Viernes 10 de junio de 2011
Las últimas manifestaciones ilegales del conocido como 15-.M frente al Congreso de los Diputados y las Cortes valencianas están restando toda legitimidad a un movimiento que comenzó, hace ya casi un mes, teniendo justificación y sentido. Pierde legitimidad porque no se puede exigir una “democracia real” con métodos absolutamente antidemocráticos como son, para empezar, tratar de bloquear las Cámaras que representan, precisamente, al conjunto de la ciudadanía –por lo menos, lo hacen mientras nuevas elecciones no demuestren lo contrario. ¿O es que los centenares de personas que se congregaron ante el Congreso representan con mayor legitimidad a 47 millones de personas que los diputados que han sido elegidos de la mejor forma de expresión democrática, el voto? Si lo que se cuestiona es la ley electoral –algo perfectamente legítimo- también para cambiarla hay que votar y sujetarse a los procedimientos legales establecidos.
Lamentablemente, lo que empezó siendo una protesta comprensible y casi hasta necesaria de una sociedad hastiada por una clase dirigente que se ha convertido más en el problema que en la solución y que se ha mostrado incapaz de evitar el desastre económico en el que está sumida España, ha acabado derivando en un movimiento del que sólo quedan los personajes más pintorescos y cercanos a sectores antisistema y de la izquierda más rancia y arcaica. En este sentido, llama poderosamente la atención que las manifestaciones coaccionen a las Cortes, ya sean Valencianas o Generales –lo cual es un delito- y no se dirijan a La Moncloa, sede del Gobierno y, como tal, primer responsable de la situación en que nos encontramos.
Prueba de su carácter poco democrático es su empeño en ocupar la vía pública sin preocuparse por el enorme perjuicio que esto pueda ocasionar al resto de la ciudadanía.

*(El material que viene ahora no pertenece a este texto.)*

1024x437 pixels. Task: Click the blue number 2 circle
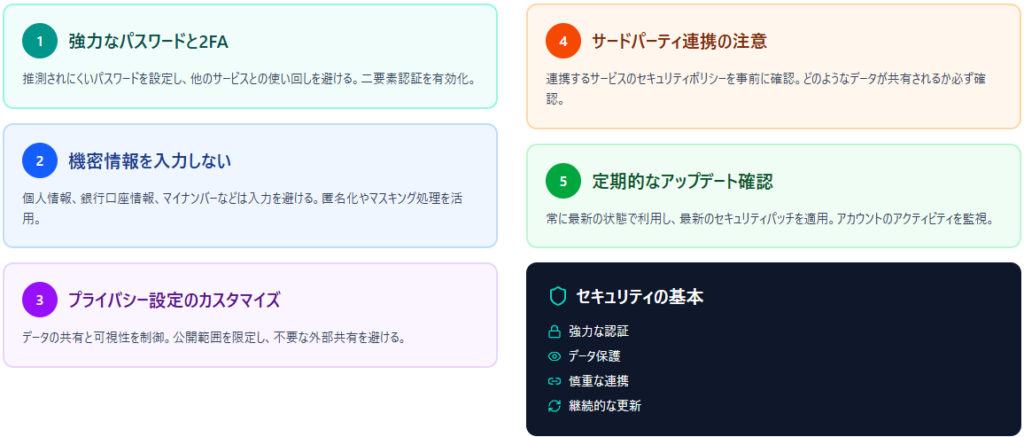point(40,160)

Actitudes como ésta no denotan otra cosa que el mismo ensimismamiento, soberbia y sentimiento de impunidad que los acampados achacan a esa clase política contra la que dicen protestar.

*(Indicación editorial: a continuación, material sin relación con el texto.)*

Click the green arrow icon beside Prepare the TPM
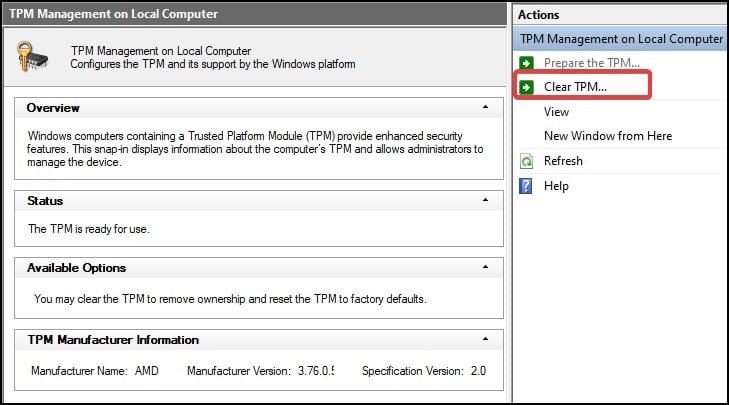The image size is (729, 405). click(x=526, y=63)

Precisamente los grandes damnificados del 15 M, los comerciantes de Sol, han anunciado que denunciarán a Rubalcaba por las enormes pérdidas económicas –se calculan en 30 millones- que llevan sufriendo desde el comienzo de las protestas. Resulta incomprensible e injustificable que el ministro de Interior haya eludido su obligación de “hacer cumplir la ley” –lo que se puede considerar un delito de prevaricación- por el miedo a dañar su imagen de candidato. No queda otra explicación que justifique la pasividad de la Policía frente a unas protestas que, si bien tenían razón de ser, la perdieron desde el momento en el que dejaron de respetar las reglas de esa democracia por la que, paradójicamente, llevan un mes acampados.